What is cardiomyopathy? 

Cardiomyopathy is a type of heart disease that prevents the heart and heart muscle from pumping blood around the body properly, which can lead to heart failure. There are five main types of cardiomyopathy. Some are inherited while others are the result of viral infections or heart attacks. These include:

  • Dilated cardiomyopathy 

    affects the left ventricle or main pumping chamber, causing the left ventricle to enlarge and weaken.
  • Hypertrophic cardiomyopathy 

    is an enlarging of the heart muscle cells, causing the walls of the heart to become abnormally thick.
  • Arrhythmogenic right ventricular cardiomyopathy

     is a disorder that mainly affects the right ventricle. It is characterised by fibro-fatty replacement of the ventricular walls and is often associated with ventricular arrhythmias and can cause sudden death.
  • Restrictive cardiomyopathy

     affects the walls of the lower ventricles (or heart chambers) making them abnormally rigid and inflexible. This means the ventricles cannot expand as they fill with blood. It is the rarest form of cardiomyopathy.
  • Left ventricular non-compaction cardiomyopathy (LVNC)

    is a heart condition in which there is abnormal development of the walls of the left ventricle from early on in life. The failure of the heart muscle to “knit” properly during critical stages of chamber formation results in thickening of the walls and muscular ridges (known as trabeculations) which gives the ventricle a spongy look. LVNC can be caused by mutations in several different genes and can occur in isolation or in association with other cardiac abnormalities. People with this condition may go on to experience heart failure due to reduced heart muscle contraction, or stroke.  

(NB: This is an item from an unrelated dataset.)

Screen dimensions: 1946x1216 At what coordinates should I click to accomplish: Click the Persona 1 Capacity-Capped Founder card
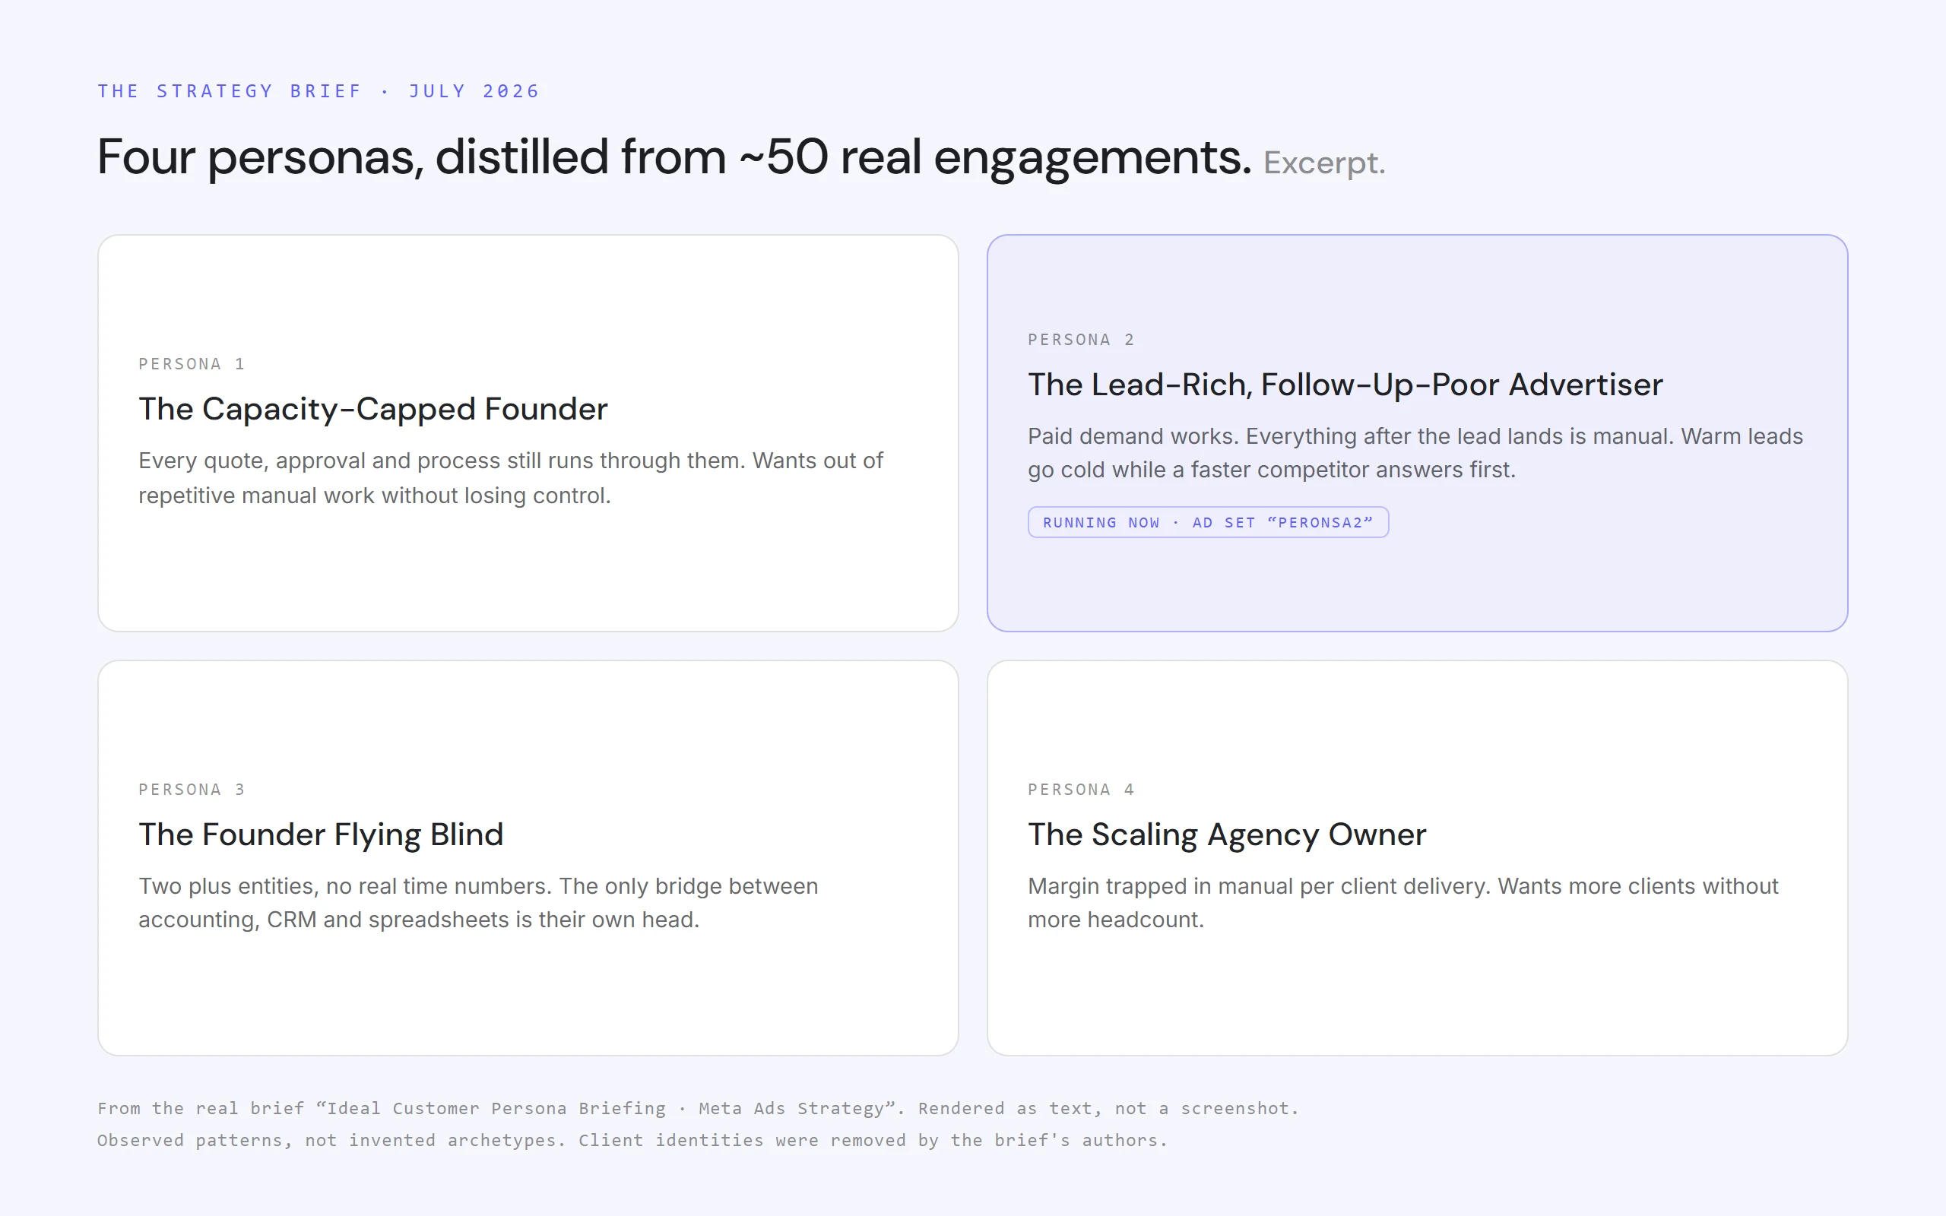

What are the symptoms of cardiomyopathy?

The symptoms of cardiomyopathy can include:

  • Breathlessness with exertion or at rest
  • Swelling of the legs, ankles and feet
  • Bloating or inflammation in the abdomen due to fluid build up
  • Fatigue
  • Irregular heartbeats that feel rapid, pounding or fluttering
  • Chest pain
  • Dizziness, light-headedness and fainting

It is important to detect and treat cardiomyopathy as early as possible, regardless of the severity of your symptoms. This may protect the heart from deteriorating rapidly. 

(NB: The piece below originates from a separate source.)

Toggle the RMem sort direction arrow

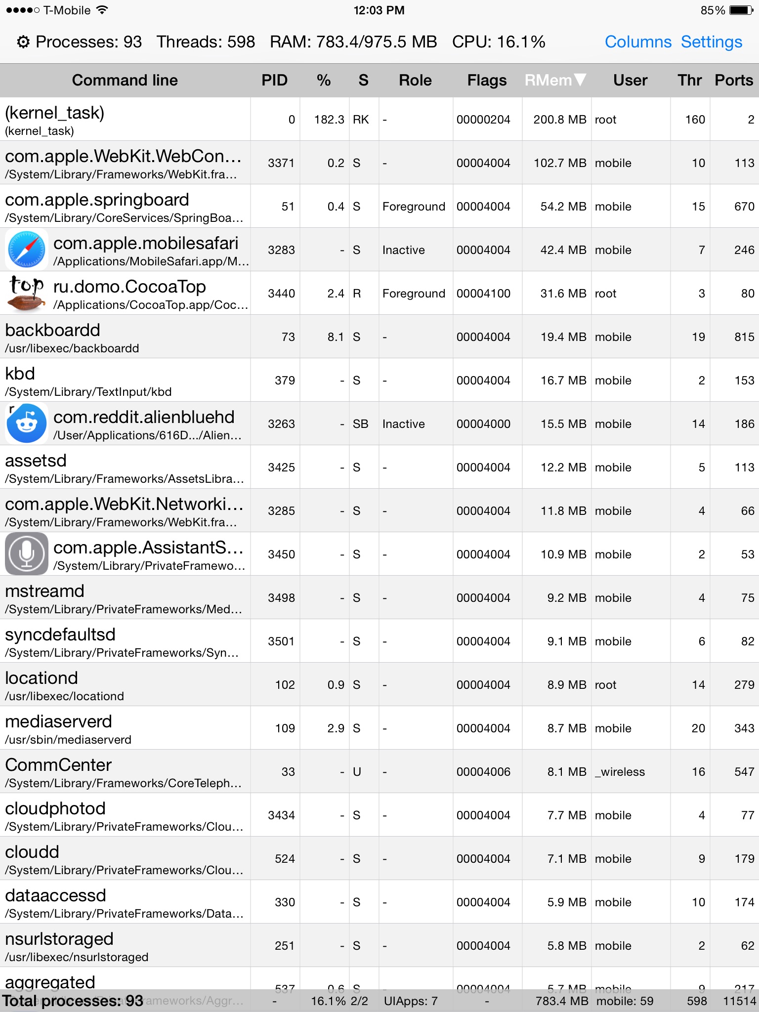pyautogui.click(x=580, y=80)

What are the causes of cardiomyopathy?

There are many causes of cardiomyopathy but in some cases an underlying cause cannot be identified. Known causes can include; 

  • Genetic variants. 
  • Long-term high blood pressure
  • Heart tissue damage from previous heart attack
  • Certain infections which have injured the heart
  • Prolonged rapid heart rate
  • Heart valve problems
  • Metabolic disorder including obesity, thyroid disease, diabetes
  • Nutritional deficiencies
  • Excessive alcohol consumption
  • Drug use
  • Hemochromatosis (an iron build-up in the heart muscle)
  • Pregnancy complications
  • Sarcoidosis (a condition causing inflammation and lumps of cell growth in the heart)
  • Amyloidosis (a build-up of abnormal proteins)
  • Connective tissue disorders

How is cardiomyopathy diagnosed?

To diagnose cardiomyopathy, your doctor will conduct a physical examination, discuss family medical history and review your symptoms. There are several tests patients undergo in order to confirm the diagnosis (and look for underlying causes or other disorders that may have a similar clinical presentation) which may include:

  • Echocardiogram
  • Electrocardiogram (ECG)
  • Treadmill stress test
  • Catheterization
  • MRI
  • CT scan
  • Blood tests
  • Genetic testing

How is cardiomyopathy treated?

Treatment plans depend on the severity and type of cardiomyopathy you have. The goals of a treatment plan are to manage symptoms, prevent the problem from worsening and reduce the risk of complications. More specific treatments include:

Dilated cardiomyopathy 

  • Medications 
  • Surgically implanted devices

Hypertrophic cardiomyopathy 

  • Medications
  • Implantable cardioverter-defibrillator (ICD)
  • Septal myectomy (removing a portion of the septum that is obstructing the flow of blood from the left ventricle to the aorta)
  • Septal ablation (reduces the proportion of tissue blocking the blood flow due)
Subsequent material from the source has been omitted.